Open to any location?

Being willing to consider working anywhere in the world is key to success

international school Search Associates ANZ picture of a boat in Africa surrounded by trees

“Where is Ghana?” was one of the first questions we had when asked if we would be keen to come and teach there. Hunting for it in Western Africa on the map still didn’t really tell us too much. Some friends had often talked of teaching there, living on the compound, and the love they had for the place. None of this really resonated too much until we put an application in with the recruitment agency based in the USA. Several long Skype interviews, with our referees being interviewed for over an hour each, and many, many questions later, we had to seriously consider: is this what we wanted?

We decided that we were living a ‘safe’ life in New Zealand and our aim in life was to experience other cultures and lifestyles and see the big wide world. Not having done much travel in our early teens/early twenties as most New Zealanders do, we decided now would be a good chance to have some adventure and travel.

Teaching at the international school in the middle of BrongAhafo, Ghana, involved living in a very isolated community. The compound is surrounded by clay roads, where men, women, and children carry huge loads of sticks, sewing machines, bananas, and boxes full of chickens on their heads. Seeing babies tied on women’s backs as they go about their daily work is common practice. We had heard the students were amazing and had inspired some weary teachers to love teaching again. Leaving a fantastic job behind in New Zealand was a serious consideration and not one that was made lightly. It became more than the job, as I loved my job in New Zealand, it was more about taking life’s opportunities and having an adventure with the chance to see how others live.

I arrived to a class of fifteen students, with one local Ghanaian teacher and myself, an ex-pat teacher. The aim being to work together to provide quality education for the students, as well as inspiring the local teacher I worked with to learn new ways of providing education for the students. Working with Grade 3–4 in a school that provided a US-based education system was how it had been explained to me, although I was told it had been ‘Kiwi-fied’ quite a bit along the way, due to the other New Zealand teachers who had blazed the trail before us.

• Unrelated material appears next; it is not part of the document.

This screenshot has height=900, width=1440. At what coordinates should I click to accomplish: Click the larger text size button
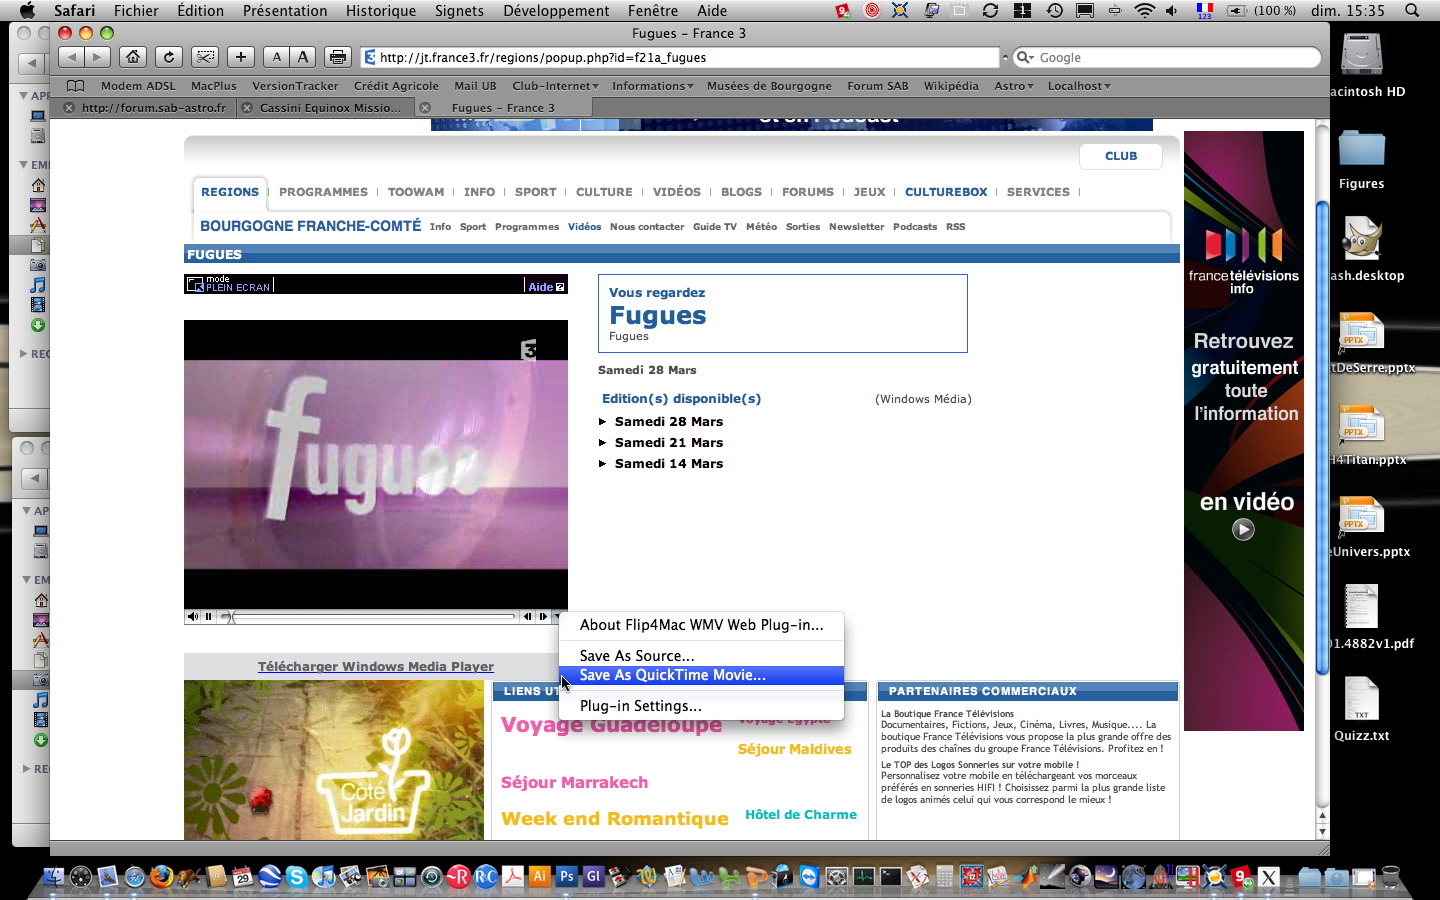(x=303, y=57)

Kids are kids the world over, is my conclusion. Same interests, same learning needs, same joys, and same heartaches – just in different environments. I love the freedom these children experience living in the gated community, catching frogs, lizards, and fireflies, while avoiding the malaria-carrying mosquitoes at dawn and dusk. The children live a life of freedom that I probably experienced as a kid but known by few in this day and age – where they leave home in the morning and return in time for dinner, with little concern for danger being out of their parents’ sight.

The isolation, lack of ability to buy resources (these get delivered from the USA once a year in a container), and the intermittent power and internet connection can be challenging. Learning about a whole other culture and nation, which I knew little about before arriving here, has been a worthwhile experience. The well-behaved students, the differences and wide range of cultures and nationalities within the school, and the opportunities to learn of other countries offset these hardships.

Seeing and learning about how others live and how there are so many more people living in countries like Ghana than there are in New Zealand has been grounding. I think I have become more tolerant of differences and have a broader knowledge of how people think, live, and interact.